Jaisinghpur is a small town and  subdivision in Kangra district of Himachal Pradesh, India. There are two tehsils: the main tehsil is in Jaisinghpur and the sub tehsil is in Alampur. The population of Jaisinghpur Town is 2,602 and the overall population of Jaisinghpur Sub-Division is 58,623. It was named after Katoch, a Rajput king of the Princely estate of Kangra-Lambagraon, Col. His Highness Maharaja Shri Sir Jai Chand Katoch who ruled from 1864 to 1933. It is situated on the bank of river Beas. It is known for its "Chaugan", which is the term used in Himachal Pradesh for a plain.
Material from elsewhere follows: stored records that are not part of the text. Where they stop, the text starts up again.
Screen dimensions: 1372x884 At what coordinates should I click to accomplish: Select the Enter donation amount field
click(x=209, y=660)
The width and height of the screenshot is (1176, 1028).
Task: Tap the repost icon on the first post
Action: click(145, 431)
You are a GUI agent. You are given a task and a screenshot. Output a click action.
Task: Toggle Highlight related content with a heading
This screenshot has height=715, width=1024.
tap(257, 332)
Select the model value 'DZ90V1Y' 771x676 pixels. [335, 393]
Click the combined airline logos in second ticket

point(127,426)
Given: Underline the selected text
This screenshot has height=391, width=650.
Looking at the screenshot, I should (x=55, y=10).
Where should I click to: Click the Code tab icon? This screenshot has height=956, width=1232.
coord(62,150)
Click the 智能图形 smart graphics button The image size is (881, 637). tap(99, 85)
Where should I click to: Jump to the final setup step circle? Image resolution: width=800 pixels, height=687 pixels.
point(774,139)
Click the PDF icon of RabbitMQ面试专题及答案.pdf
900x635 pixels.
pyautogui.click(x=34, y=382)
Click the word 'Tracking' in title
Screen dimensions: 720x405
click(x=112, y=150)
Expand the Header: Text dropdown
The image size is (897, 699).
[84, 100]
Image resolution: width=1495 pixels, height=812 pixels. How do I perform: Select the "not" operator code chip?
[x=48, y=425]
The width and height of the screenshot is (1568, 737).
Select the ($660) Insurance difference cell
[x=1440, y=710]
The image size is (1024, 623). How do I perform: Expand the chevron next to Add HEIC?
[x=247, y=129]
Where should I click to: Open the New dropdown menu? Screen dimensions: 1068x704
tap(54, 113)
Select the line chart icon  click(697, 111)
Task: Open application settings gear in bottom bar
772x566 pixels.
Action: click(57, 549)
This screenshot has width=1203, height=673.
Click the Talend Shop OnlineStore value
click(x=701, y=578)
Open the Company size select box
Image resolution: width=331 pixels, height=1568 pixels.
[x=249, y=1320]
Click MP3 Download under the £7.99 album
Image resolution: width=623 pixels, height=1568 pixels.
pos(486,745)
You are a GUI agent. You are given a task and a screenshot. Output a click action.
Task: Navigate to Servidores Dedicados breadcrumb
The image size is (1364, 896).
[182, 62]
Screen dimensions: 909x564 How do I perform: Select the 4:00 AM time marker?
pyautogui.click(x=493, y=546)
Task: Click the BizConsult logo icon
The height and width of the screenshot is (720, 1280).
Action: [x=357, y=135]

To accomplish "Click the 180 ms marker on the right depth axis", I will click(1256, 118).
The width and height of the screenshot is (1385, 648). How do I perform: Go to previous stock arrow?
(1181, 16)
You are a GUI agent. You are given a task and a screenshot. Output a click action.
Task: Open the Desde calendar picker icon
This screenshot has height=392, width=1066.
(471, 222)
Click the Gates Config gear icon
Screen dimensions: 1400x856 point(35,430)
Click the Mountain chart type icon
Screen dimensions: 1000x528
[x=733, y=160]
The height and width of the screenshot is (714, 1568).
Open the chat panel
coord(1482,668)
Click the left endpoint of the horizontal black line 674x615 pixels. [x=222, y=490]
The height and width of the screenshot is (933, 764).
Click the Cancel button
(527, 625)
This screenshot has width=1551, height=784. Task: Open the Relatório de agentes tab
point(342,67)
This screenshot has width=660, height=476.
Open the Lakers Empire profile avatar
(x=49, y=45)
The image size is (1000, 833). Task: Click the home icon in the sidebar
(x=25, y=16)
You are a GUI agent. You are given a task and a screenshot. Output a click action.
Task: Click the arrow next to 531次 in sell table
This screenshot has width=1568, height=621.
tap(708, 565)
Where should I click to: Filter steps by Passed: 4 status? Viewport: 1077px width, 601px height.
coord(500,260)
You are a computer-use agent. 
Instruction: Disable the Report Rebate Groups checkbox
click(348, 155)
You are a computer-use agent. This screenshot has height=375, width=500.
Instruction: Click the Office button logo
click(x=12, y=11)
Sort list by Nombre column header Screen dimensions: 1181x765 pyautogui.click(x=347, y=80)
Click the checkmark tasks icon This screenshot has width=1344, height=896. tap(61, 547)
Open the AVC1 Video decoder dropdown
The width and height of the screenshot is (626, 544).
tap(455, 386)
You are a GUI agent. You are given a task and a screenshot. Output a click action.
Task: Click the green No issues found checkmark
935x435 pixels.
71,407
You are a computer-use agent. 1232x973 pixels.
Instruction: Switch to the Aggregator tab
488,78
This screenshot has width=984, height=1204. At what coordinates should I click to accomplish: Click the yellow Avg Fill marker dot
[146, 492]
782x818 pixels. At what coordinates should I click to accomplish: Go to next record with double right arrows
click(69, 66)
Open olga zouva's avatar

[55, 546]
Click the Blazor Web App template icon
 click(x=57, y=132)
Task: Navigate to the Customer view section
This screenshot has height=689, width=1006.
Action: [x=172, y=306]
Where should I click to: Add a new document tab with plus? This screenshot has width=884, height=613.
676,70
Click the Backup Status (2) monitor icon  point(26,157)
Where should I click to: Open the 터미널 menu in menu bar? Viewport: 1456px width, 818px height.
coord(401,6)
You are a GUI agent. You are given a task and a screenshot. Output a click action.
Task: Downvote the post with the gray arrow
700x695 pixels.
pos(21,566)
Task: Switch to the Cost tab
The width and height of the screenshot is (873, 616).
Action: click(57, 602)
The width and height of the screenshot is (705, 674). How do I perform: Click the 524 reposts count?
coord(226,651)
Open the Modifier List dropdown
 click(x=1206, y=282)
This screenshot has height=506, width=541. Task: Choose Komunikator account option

There are several notable temples in the town such as the Janaki Nath temple, the Radhey Krishan temple near Bus Adda, the Laxmi Narayan temple, the Baba Mani Ram Temple, Baba khadesri kutiya, the Neel Kanth Mahadev Temple, the Dhudu Mahadev Mandir temple, the Guga temple (Called Gangoti near Shitala Mata Mandir), the Shitala Mata temple. There is also a Dargah midtown, popularly known as Baba Shah Mast Ali Dargah, and a Gurudwara on Jaisinghpur Lambagoan road. The Shitala Mata temple is a famous temple of the town on Tinbar-Palampur road. Another famous temple is the Jankinath temple. One of the more notable tourist places is Naguli Naag, which has a swimming pool. Another one is Basanti da Patan near the Beas river where people can go boating.

Festival and fair

Jaisinghpur has been known as the first place in Kangra or perhaps in entire Himachal for staging the Ramlila festival. Ramlila of Jaisinghpur started around 90 years ago and almost all the actors that participated were Brahmin, mainly from the Awasthi community. Pandit Balkishan Awasthi, a native of Jaisinghpur who lived in Mumbai, notable for his work and association with theatre, has brought all the Drama items required for Ramlila from Mumbai and started the Ramlila festival single-handedly at Jaisinghpur. He used to play the role of Ravana and became very popular because of his dialogue delivery and strong deep voice. The uniqueness of the Ramlila was the Sanskrit language used at that time, most Ramlilas in North India are based on the 16th century Avadhi version of Ramayana, Ramcharitmanas, written by Gosvami Tulsidas entirely in verse, thus used as dialogues in most traditional versions.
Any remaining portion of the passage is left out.